Ce « politiquement correct » nous vient des campus des Etats-Unis, mais le « politiquement correct », c’est aussi l’obéissance aux lois de l’Europe.

Le politiquement correct, c’est encore le respect des communautés.

Tel est la tyrannie du « politiquement correct ».

Le nationalisme

Presque tous les protagonistes du récit ont la même passion empreinte de sentimentalisme pour leur « Vieille Angleterre ».
Pour remporter les élections législatives de 2015, David Cameron soufflera sur le brasier du nationalisme, ce cheval de bataille dont il perdra la maîtrise, comme on le sait, en 2016. 

Jonathan Coe propose l’image d’une classe moyenne s’identifiant à l’Angleterre, scandalisée par le peu d’égards qu’on lui témoigne, réticente envers l’immigration (on est pleins à craquer, dira Ian) ; incapable aussi d’affronter les choix auxquels elle est confrontée : Europe ou Etats Unis ? Néo-libéralisme ou Etat-Providence ? Impuissante à stopper le délitement de tout, dit Charlie.

Je testais l’idée d’un « roman sur le Brexit » : Jonathan Coe, pour mettre en œuvre cette idée, relate les vies de personnes emblématiques de la classe moyenne, qui en expriment la diversité.

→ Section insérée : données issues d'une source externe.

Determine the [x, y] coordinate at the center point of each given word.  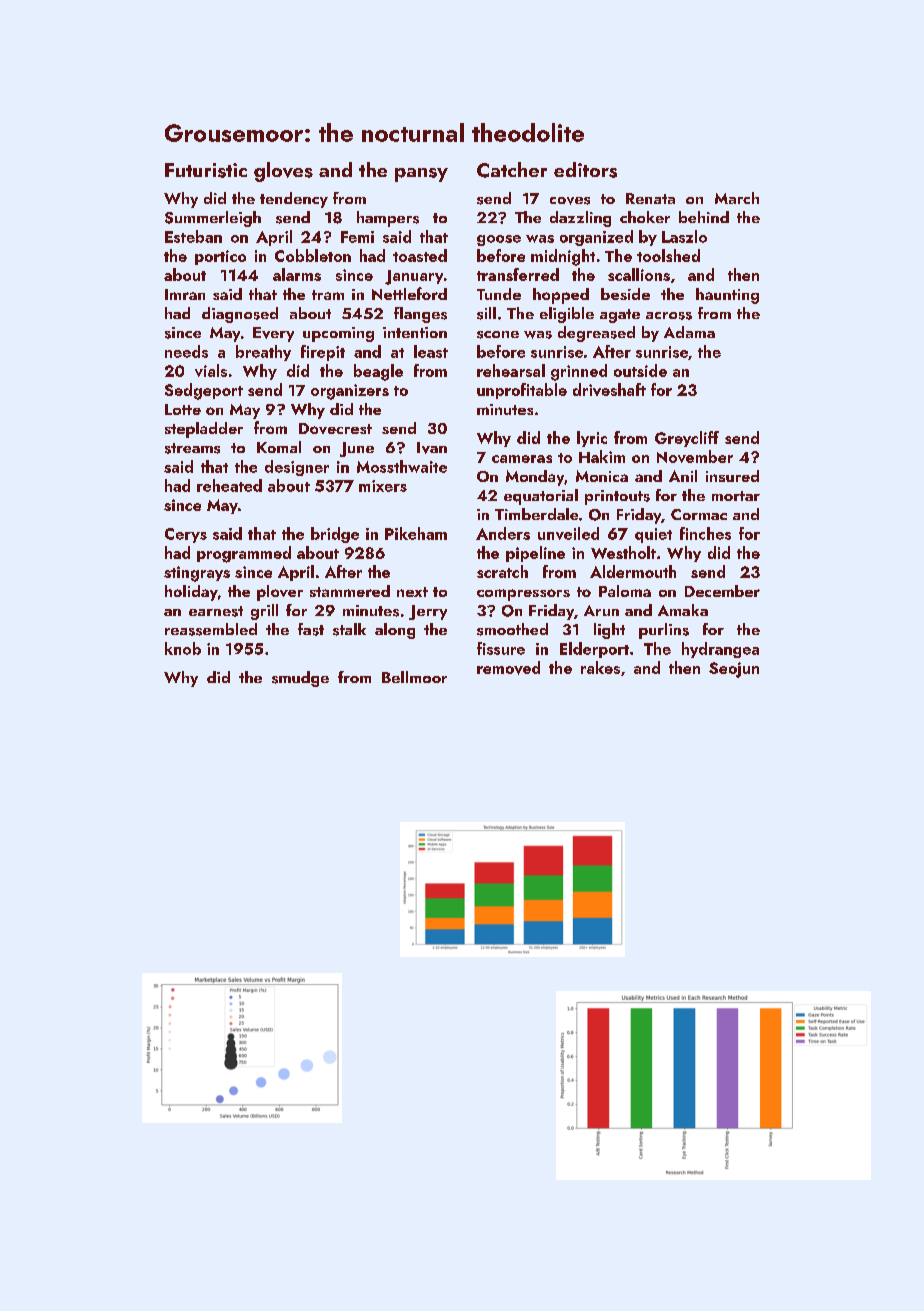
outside [640, 370]
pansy [421, 175]
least [431, 351]
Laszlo [684, 236]
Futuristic [206, 170]
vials [211, 370]
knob [183, 648]
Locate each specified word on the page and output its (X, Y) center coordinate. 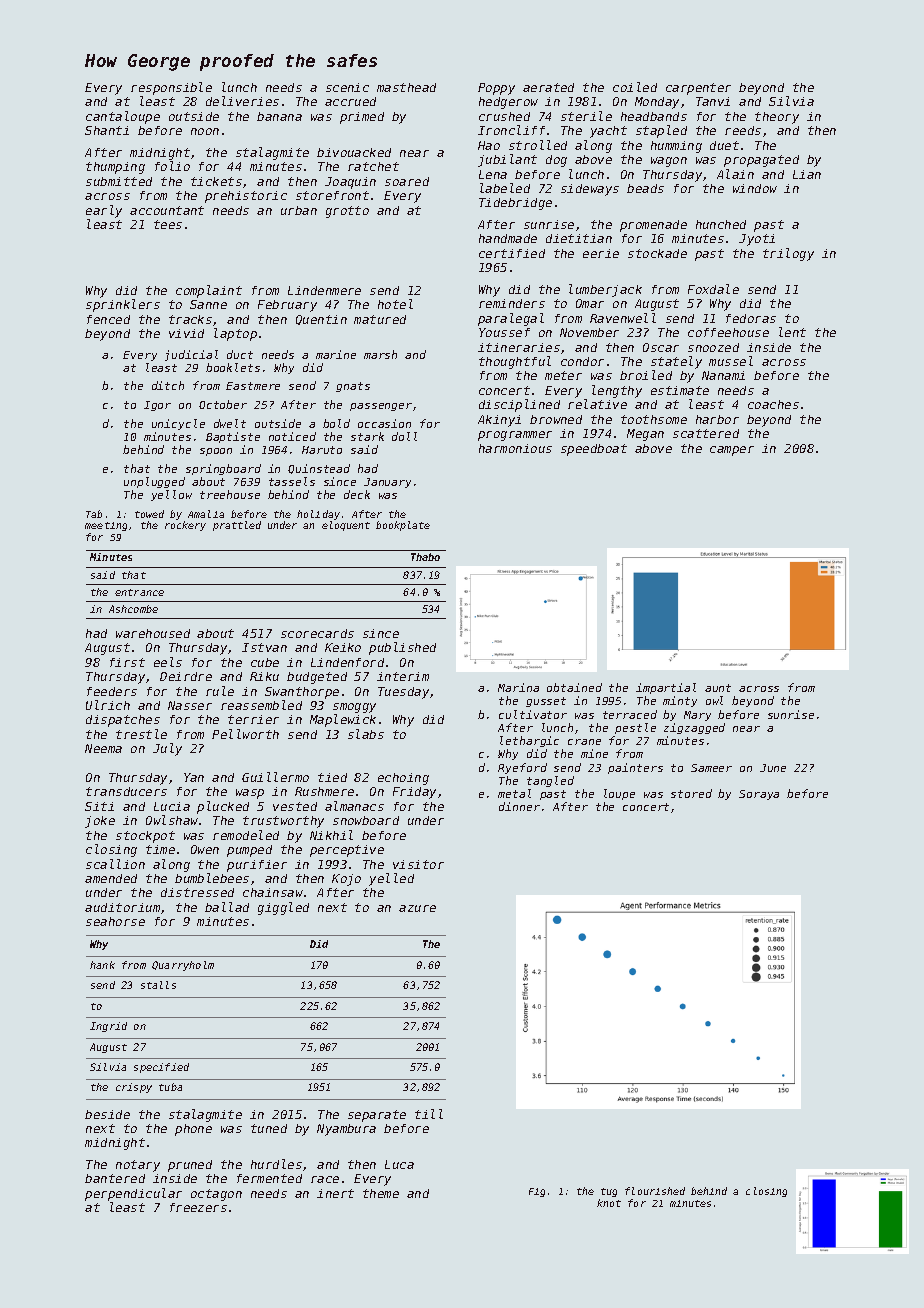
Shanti (107, 130)
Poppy (496, 89)
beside (107, 1114)
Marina (518, 687)
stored (691, 793)
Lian (807, 174)
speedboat (594, 450)
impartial (666, 688)
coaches (773, 404)
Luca (399, 1164)
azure (417, 908)
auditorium (122, 907)
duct (240, 354)
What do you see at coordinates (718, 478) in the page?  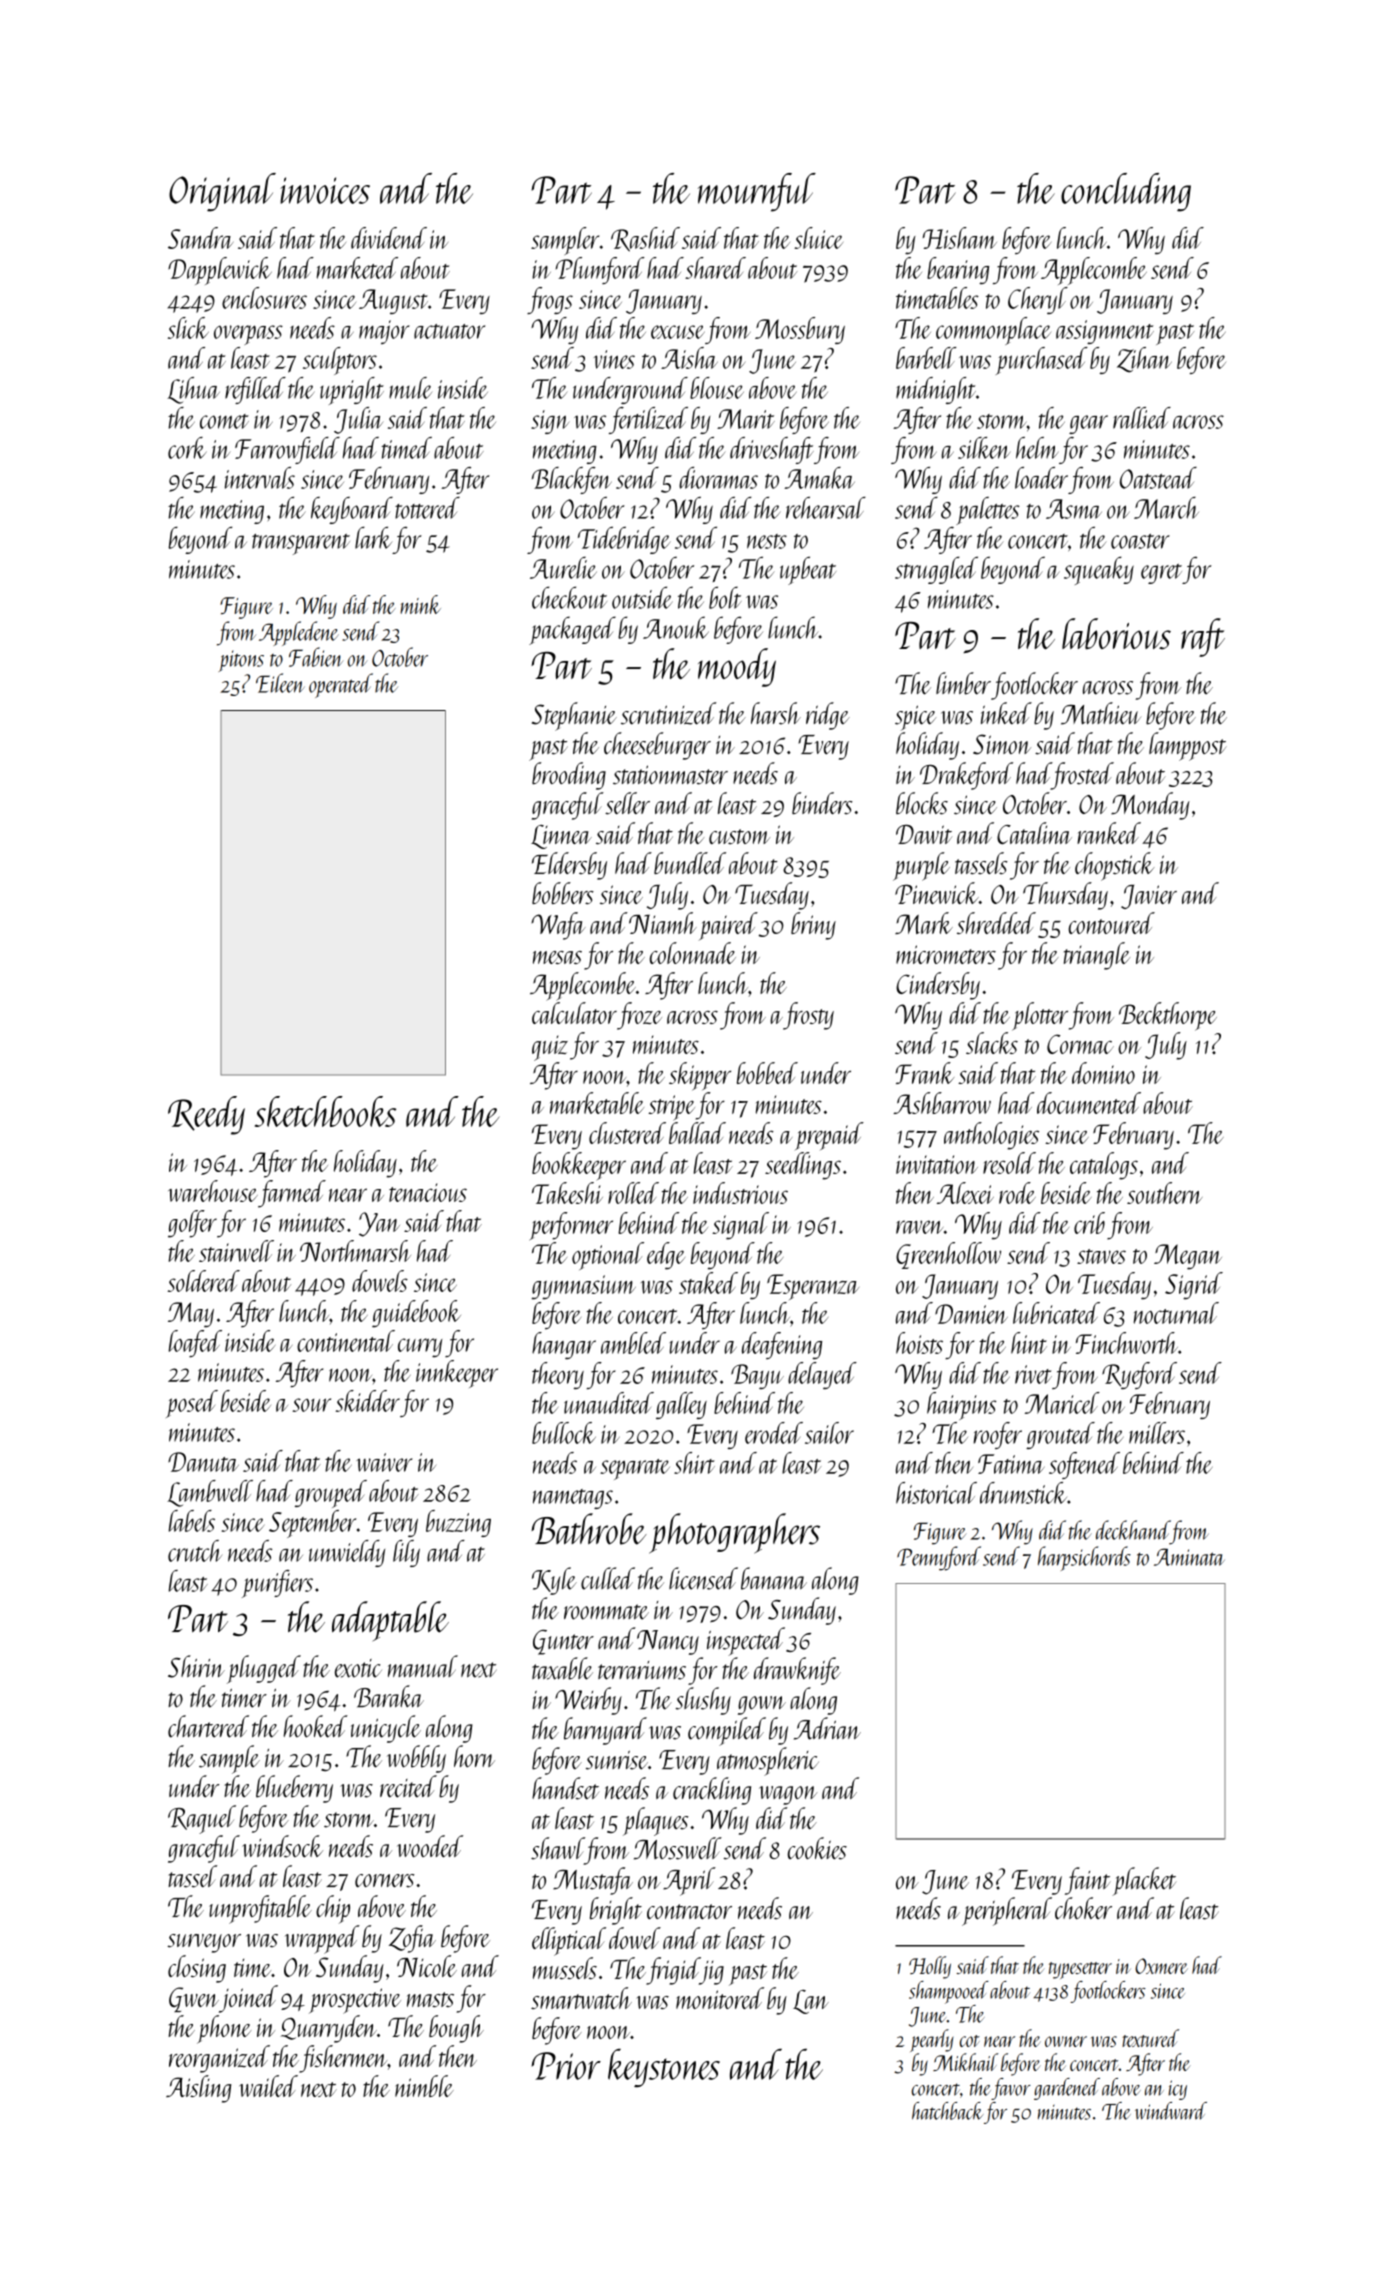 I see `dioramas` at bounding box center [718, 478].
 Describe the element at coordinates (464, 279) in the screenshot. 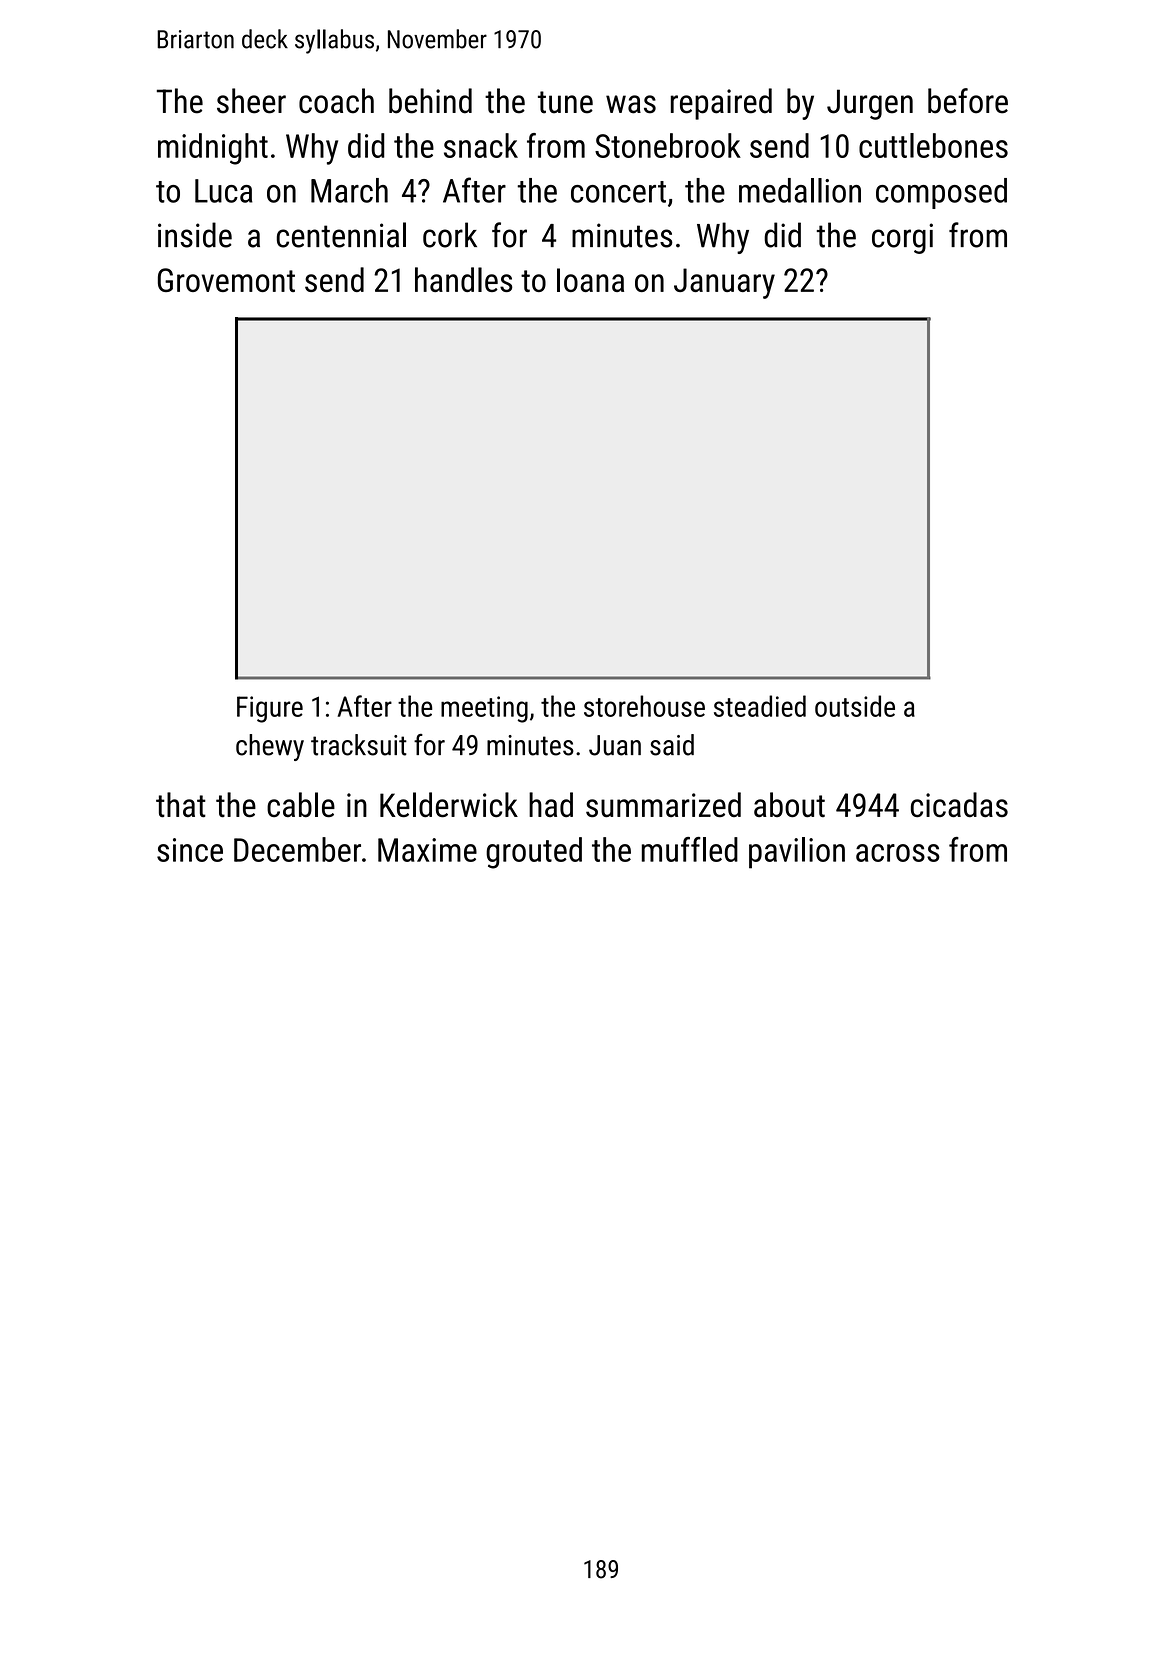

Chaque personnage du microcosme décrit est très dépendant du politique : néo-libéralisme, communautarisme, austérité… tous ces aspects qui conduisent à la frustration et au nationalisme.

Aucun des protagonistes ne milite, ni envisage de militer dans un parti ou un syndicat.

Comme on parle d’un « roman historique », Le Cœur de l’Angleterre pourrait être qualifié de « roman sociologique ». Le Cœur de l’Angleterre fait partie de cette catégorie d’œuvres littéraires à laquelle les historiens ou socio-historiens se réfèrent, à l’instar, en France et toutes proportions gardées, de La Comédie humaine, des Rougon- Macquart, ou encore, de L’Education sentimentale

Gilles Casel

[1Mais ce ne sont pas des émeutes raciales, tant s’en faut, qui naissent, non seulement à Londres, mais aussi à Birmingham et dans d’autres grandes villes.